• What to work on: Line by line, copy the records below exactly and leave the pictures out.

━━━ Records ━━━

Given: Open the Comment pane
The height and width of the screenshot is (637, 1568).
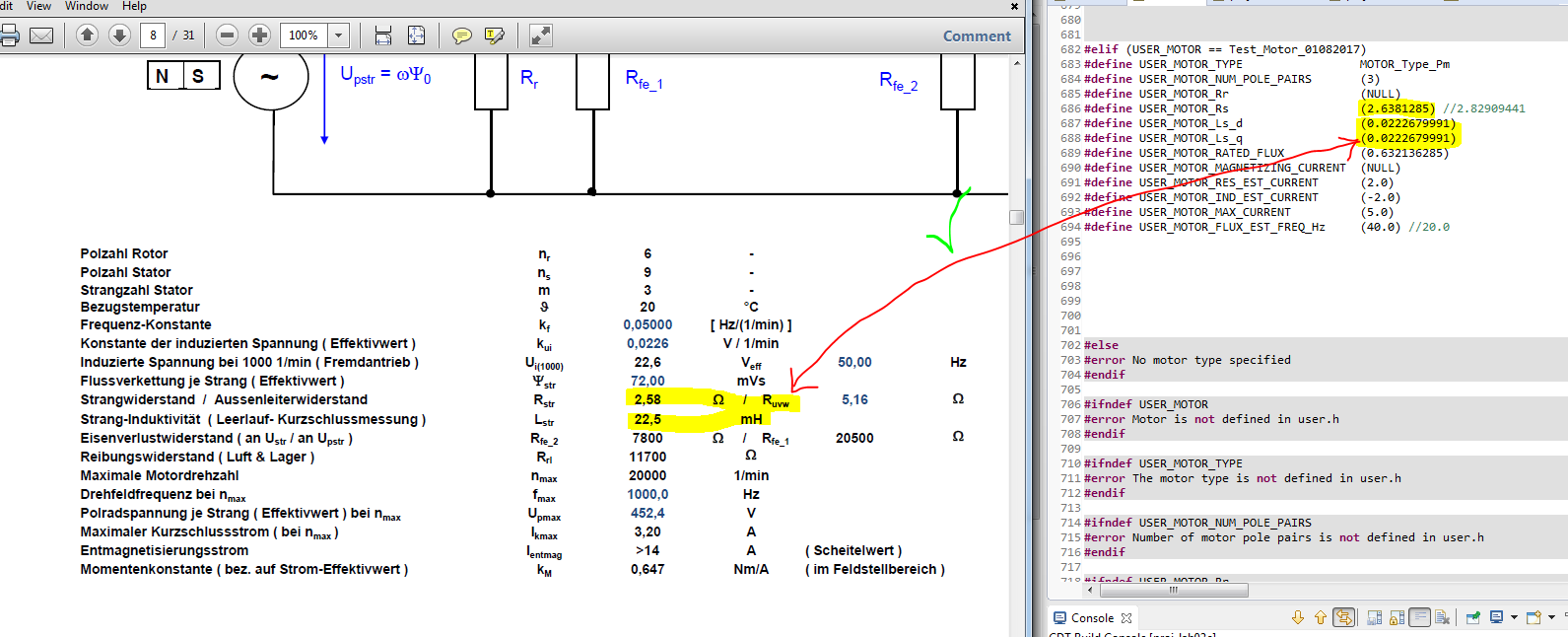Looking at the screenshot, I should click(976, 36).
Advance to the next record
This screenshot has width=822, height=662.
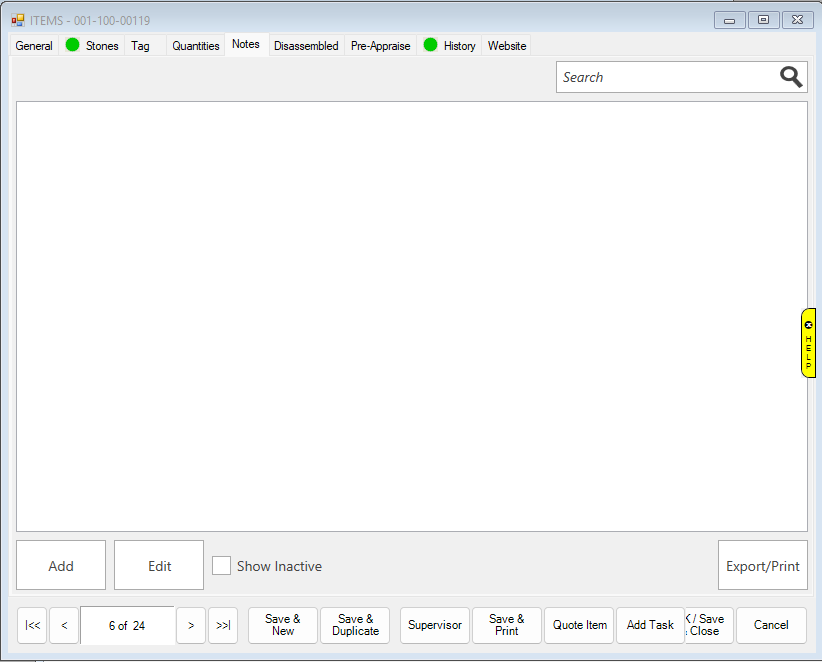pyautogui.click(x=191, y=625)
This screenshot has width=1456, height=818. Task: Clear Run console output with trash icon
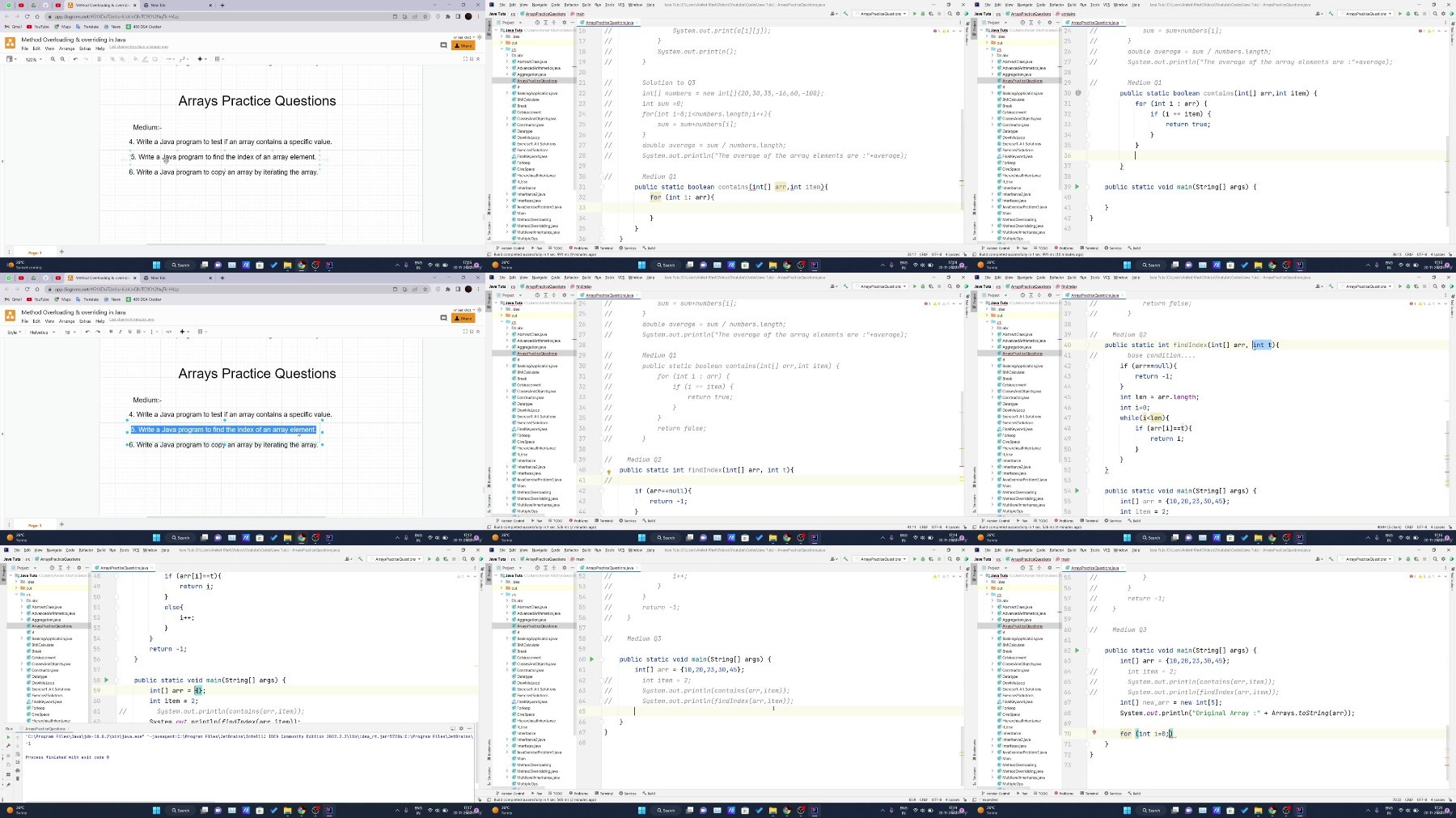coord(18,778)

━━━

• Solution for this problem:
Given: Open the Comment pane
The height and width of the screenshot is (637, 1568).
Looking at the screenshot, I should click(976, 36).
Advance to the next record
This screenshot has width=822, height=662.
pyautogui.click(x=191, y=625)
This screenshot has width=1456, height=818. Task: Clear Run console output with trash icon
coord(18,778)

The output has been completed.